## [Items from a data source]
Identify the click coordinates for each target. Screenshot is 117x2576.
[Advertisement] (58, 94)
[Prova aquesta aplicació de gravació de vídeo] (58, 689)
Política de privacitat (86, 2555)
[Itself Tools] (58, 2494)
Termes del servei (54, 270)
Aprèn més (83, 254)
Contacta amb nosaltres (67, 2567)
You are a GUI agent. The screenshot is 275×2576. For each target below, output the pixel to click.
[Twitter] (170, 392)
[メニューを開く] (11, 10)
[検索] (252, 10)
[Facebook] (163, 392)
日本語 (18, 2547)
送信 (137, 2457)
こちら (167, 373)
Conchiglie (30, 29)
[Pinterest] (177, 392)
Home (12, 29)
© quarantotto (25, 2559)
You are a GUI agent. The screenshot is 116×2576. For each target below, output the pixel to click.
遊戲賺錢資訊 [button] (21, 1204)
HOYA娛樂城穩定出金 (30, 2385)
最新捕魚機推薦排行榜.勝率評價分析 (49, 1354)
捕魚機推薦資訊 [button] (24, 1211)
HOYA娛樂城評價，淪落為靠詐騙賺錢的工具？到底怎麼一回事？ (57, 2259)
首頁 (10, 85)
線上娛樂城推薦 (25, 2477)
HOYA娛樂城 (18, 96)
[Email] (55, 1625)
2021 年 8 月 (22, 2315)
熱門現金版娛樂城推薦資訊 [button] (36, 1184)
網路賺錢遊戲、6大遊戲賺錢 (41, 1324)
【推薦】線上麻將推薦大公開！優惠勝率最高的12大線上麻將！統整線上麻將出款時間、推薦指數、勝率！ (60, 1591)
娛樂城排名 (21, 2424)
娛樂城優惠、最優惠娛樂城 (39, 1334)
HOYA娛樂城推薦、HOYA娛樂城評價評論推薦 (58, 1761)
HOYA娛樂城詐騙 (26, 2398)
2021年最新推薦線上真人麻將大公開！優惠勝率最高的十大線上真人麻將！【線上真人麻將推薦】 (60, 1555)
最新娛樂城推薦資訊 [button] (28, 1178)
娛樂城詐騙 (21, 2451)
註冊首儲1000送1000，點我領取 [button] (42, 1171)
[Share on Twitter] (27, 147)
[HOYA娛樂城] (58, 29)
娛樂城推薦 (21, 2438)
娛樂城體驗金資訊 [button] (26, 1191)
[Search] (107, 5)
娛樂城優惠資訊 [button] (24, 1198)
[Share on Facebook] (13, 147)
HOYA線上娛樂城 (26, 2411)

## [Try it]
Exactly and only the lines from the line containing "線上娛樂城推薦 (25, 2477)" through the last line of the entries should be copied, both ends included.

## [Output for this exercise]
線上娛樂城推薦 (25, 2477)
HOYA娛樂城 (18, 96)
[Email] (55, 1625)
2021 年 8 月 (22, 2315)
熱門現金版娛樂城推薦資訊 [button] (36, 1184)
網路賺錢遊戲、6大遊戲賺錢 (41, 1324)
【推薦】線上麻將推薦大公開！優惠勝率最高的12大線上麻將！統整線上麻將出款時間、推薦指數、勝率！ (60, 1591)
娛樂城排名 (21, 2424)
娛樂城優惠、最優惠娛樂城 (39, 1334)
HOYA娛樂城推薦、HOYA娛樂城評價評論推薦 (58, 1761)
HOYA娛樂城詐騙 (26, 2398)
2021年最新推薦線上真人麻將大公開！優惠勝率最高的十大線上真人麻將！【線上真人麻將推薦】 (60, 1555)
最新娛樂城推薦資訊 [button] (28, 1178)
娛樂城詐騙 (21, 2451)
註冊首儲1000送1000，點我領取 [button] (42, 1171)
[Share on Twitter] (27, 147)
[HOYA娛樂城] (58, 29)
娛樂城推薦 (21, 2438)
娛樂城體驗金資訊 [button] (26, 1191)
[Search] (107, 5)
娛樂城優惠資訊 [button] (24, 1198)
[Share on Facebook] (13, 147)
HOYA線上娛樂城 (26, 2411)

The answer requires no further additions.